Yogeshwar later showed Redmer a Google patent application filed with the United States Patent and Trademark Office (USPTO) on September 8, 2016. Redmer denied having any knowledge of the patent application. He went on to say Google files new patent applications every year. Redmer added that most of them are for imaginary or fictitious services.
Titled “Monitoring and reporting household activities in the smart home according to a household policy,” Google describes a future release of its Smart Home device as follows:
“Embodiments provided herein relate to monitoring and reporting household activities. In one embodiment, a method includes: monitoring, via a smart device, one or more activities associated with: a household; analyzing, via the smart device, a processor, or both, at least one characteristic of the one or more activities to discern information about the household; and reporting, via the device, the discerned information.”
However, as you read further down into the patent, things start to get really creepy. The Google NEST application programming interface (API) will connect to the internet, and also connect to Utilities, Businesses, Government, Academic Institutions, and Charities. Besides, the word “teeth” appears 14 times in the patent. Below are excerpts from the patent about how the new release of the Google Home appliance will detect and collect data on teeth brushing.
“As will be discussed in more detail below, in one embodiment, the pattern detection circuitry 204 may detect that water is typically left on when a member of the household brushes their teeth. This pattern may be provided to the household policy manager 202, which may suggest and/or automatically implement a policy to provide notification to members of the household when they leave the water on when a member of the household brushes their teeth.”
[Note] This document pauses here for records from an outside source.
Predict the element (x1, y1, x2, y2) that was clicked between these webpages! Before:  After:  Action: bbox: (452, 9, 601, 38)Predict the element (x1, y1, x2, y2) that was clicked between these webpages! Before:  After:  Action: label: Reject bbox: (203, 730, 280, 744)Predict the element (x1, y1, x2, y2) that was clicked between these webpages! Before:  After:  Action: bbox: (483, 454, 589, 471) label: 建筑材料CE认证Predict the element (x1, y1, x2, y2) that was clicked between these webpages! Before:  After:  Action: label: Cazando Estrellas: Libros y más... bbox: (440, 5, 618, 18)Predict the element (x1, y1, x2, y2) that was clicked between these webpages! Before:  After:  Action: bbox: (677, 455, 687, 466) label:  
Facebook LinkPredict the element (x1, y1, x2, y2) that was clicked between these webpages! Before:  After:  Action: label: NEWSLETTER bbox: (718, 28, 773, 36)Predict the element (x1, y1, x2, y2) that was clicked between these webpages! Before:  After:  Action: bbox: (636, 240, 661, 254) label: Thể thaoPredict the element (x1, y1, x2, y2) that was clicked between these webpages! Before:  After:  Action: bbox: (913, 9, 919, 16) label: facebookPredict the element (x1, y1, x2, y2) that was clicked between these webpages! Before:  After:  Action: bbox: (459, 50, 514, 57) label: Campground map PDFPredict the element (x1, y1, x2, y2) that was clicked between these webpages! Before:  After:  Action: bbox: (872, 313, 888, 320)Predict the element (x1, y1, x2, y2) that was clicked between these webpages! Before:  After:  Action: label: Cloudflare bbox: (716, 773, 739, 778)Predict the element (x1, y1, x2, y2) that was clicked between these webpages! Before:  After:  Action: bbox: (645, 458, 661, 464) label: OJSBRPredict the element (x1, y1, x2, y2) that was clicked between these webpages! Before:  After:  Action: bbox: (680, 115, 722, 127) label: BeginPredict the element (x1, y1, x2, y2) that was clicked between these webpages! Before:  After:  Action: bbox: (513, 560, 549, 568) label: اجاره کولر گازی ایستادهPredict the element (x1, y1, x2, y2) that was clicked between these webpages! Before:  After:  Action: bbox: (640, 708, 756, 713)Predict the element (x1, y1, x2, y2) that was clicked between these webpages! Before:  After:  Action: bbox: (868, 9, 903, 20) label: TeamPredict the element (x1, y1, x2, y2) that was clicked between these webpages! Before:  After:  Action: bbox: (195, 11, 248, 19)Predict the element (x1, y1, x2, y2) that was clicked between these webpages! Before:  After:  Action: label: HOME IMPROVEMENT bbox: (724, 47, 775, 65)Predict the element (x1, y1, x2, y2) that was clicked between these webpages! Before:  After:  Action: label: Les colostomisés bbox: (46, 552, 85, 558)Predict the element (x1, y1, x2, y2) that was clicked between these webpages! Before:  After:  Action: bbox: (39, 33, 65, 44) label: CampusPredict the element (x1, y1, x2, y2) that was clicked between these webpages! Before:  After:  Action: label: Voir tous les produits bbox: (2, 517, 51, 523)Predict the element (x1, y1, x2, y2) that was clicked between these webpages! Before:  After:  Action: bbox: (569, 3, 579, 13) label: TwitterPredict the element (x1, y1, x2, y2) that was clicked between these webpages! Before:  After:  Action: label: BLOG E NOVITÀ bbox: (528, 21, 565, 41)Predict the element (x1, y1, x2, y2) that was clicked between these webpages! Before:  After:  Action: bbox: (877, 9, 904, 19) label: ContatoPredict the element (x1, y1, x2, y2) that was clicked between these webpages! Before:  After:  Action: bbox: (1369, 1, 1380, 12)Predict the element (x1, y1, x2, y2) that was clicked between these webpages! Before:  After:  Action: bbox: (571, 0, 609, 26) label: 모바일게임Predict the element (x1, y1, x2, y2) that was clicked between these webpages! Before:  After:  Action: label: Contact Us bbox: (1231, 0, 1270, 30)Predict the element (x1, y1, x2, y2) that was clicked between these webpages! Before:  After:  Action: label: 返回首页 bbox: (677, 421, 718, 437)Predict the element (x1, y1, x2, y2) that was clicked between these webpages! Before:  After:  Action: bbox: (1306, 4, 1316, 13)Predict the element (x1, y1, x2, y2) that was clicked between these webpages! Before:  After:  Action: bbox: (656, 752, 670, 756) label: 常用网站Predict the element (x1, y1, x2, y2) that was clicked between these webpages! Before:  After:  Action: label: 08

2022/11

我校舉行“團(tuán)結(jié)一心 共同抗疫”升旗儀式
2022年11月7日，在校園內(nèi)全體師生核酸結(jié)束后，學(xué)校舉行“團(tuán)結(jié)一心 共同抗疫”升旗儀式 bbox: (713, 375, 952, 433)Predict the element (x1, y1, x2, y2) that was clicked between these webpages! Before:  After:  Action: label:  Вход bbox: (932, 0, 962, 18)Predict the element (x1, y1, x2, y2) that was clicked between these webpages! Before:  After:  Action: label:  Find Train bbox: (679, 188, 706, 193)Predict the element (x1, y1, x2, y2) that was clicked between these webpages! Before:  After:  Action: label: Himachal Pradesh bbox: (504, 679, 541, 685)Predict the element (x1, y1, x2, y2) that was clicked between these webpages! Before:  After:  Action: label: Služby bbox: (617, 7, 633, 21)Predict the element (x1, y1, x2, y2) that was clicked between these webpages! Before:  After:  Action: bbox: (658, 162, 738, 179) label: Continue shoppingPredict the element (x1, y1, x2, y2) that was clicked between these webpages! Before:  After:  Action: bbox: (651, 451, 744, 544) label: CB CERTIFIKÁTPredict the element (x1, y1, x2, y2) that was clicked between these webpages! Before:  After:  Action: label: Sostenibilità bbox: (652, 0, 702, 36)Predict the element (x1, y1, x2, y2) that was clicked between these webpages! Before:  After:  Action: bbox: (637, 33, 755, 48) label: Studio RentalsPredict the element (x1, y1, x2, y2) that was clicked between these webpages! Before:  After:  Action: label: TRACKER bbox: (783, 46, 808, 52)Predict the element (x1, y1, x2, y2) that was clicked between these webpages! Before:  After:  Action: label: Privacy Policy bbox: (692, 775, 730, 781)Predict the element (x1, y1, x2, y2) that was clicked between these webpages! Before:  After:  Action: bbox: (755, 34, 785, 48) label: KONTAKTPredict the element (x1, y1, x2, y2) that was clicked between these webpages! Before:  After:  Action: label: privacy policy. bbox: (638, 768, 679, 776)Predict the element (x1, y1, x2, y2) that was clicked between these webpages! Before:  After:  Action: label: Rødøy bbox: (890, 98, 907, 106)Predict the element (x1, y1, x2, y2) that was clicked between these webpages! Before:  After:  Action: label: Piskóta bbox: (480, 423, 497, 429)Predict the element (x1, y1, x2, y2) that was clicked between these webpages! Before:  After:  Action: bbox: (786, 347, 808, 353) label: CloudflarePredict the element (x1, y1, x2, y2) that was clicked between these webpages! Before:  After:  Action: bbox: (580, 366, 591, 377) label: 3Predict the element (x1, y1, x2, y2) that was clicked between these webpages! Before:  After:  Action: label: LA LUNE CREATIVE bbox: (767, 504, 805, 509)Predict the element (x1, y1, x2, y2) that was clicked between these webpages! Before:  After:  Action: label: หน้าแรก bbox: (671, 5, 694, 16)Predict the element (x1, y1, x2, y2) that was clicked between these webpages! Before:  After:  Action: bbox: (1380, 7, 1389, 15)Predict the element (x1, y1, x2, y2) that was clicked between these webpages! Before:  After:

That’s not all. The patent also includes demographic information such as the age and the number of adults in a home, age and the number of children, number of pets, and many more. Then on page 20 of the 54-page document, the patent describes the bathroom and the detection of running water, sink, and shower before the appliance records and reports its findings.
The next page (page 23) of the patent shows how the future Google Home appliance detects teeth brushing (882 below).
Below is how Google explained the above diagram.
“FIG. 33 illustrates an example of process 880 for awareness regarding a bathroom Zone 618 activity. Specifically, the embodiment of FIG.33 begins by detecting that an occupant of the Zone 618 is brushing their teeth (block 882). For example, an audio signature and/or video signature may be associated with the Sounds and/or images of teeth brushing in the Zone 618. Next, additional characteristics may be determined (e.g., the sink 834 being left on, duration of teeth brushing, a speed of teeth brushing, etc.) (block 884). These findings may be reported and/or recorded within the system (e.g., for Subsequent control and/or reporting by the household policy manager 154) (block 886).”
There is more information in the patent than we shared in this article. As Science Journalist Yogeshwar shares in his documentary, the Google patent application also includes information about whether there’s an argument going on or whether a housemate is ill. You can watch the video below starting with Yogeshwar interview at Google Munich Office.
In closing, AI has immense potential to revolutionize every aspect of our daily life from medicine to mobility. However, there are many ethical questions about AI that still remained unanswered.